COMPOSITION DE LA COUR

En application des dispositions de l'article 945-1 du code de procédure civile, l'affaire a été débattue le 31 Mai 2022, en audience publique, les parties ne s'y étant pas opposées, devant Madame Dominique PODEVIN, Présidente de chambre, chargé d'instruire l'affaire.

Ce magistrat a rendu compte des plaidoiries dans le délibéré de la Cour composée de :

Madame Dominique PODEVIN, Présidente de chambre

Madame Colette DECHAUX, Présidente de chambre

Madame Audrey BOITAUD DERIEUX, Conseiller

Greffier lors des débats : Madame Isabelle LAURAIN.

Les parties ont été avisées que le prononcé de la décision aurait lieu par mise à disposition au greffe le 24 Juin 2022.

ARRÊT

Contradictoire,

Prononcé par mise à disposition au greffe le 24 Juin 2022

Signé par Madame Dominique PODEVIN, Présidente de chambre et Mme Séverine HOUSSARD, greffier auquel la minute de la décision a été remise par le magistrat signataire.

Faits - Procédure - Moyens et Prétentions des parties :

La SARL [4], immatriculée auprès de l'union de recouvrement de sécurité sociale et d'allocations familiales Provence Alpes Côte d'Azur (ci-après désignée URSSAF) en tant qu'employeur de personnel salarié à compter du 1er septembre 2013, a fait l'objet d'un contrôle au titre de l'application de la législation de sécurité sociale, d'assurance chômage et de garantie des salaires AGS pour la période du 1er janvier 2013 au 31 décembre 2015.

Une lettre d'observation relative à la législation sociale comportant sept chefs de redressement lui a été adressée le 15 avril 2016.

BLOC DE DONNÉES

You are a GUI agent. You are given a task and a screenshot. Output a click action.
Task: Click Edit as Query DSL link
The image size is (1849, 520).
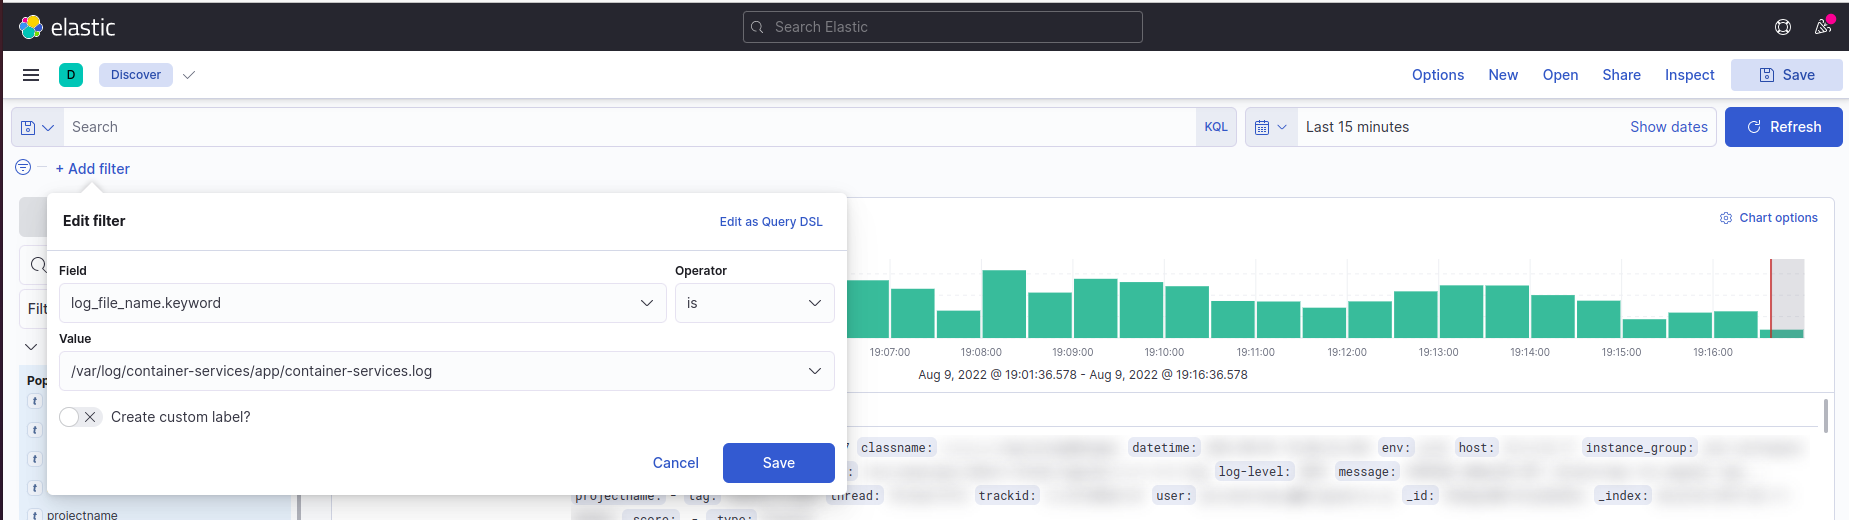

OBJECTIF
Réécrivez le passage de l'extrait de l'arrêt qui s'ouvre sur les mots contenant « En application des » et se clôt sur « chargé d'instruire l'affaire. », en remplaçant « audience publique » par « chambre du conseil ».

RÉSULTAT OBTENU
En application des dispositions de l'article 945-1 du code de procédure civile, l'affaire a été débattue le 31 Mai 2022, en chambre du conseil, les parties ne s'y étant pas opposées, devant Madame Dominique PODEVIN, Présidente de chambre, chargé d'instruire l'affaire.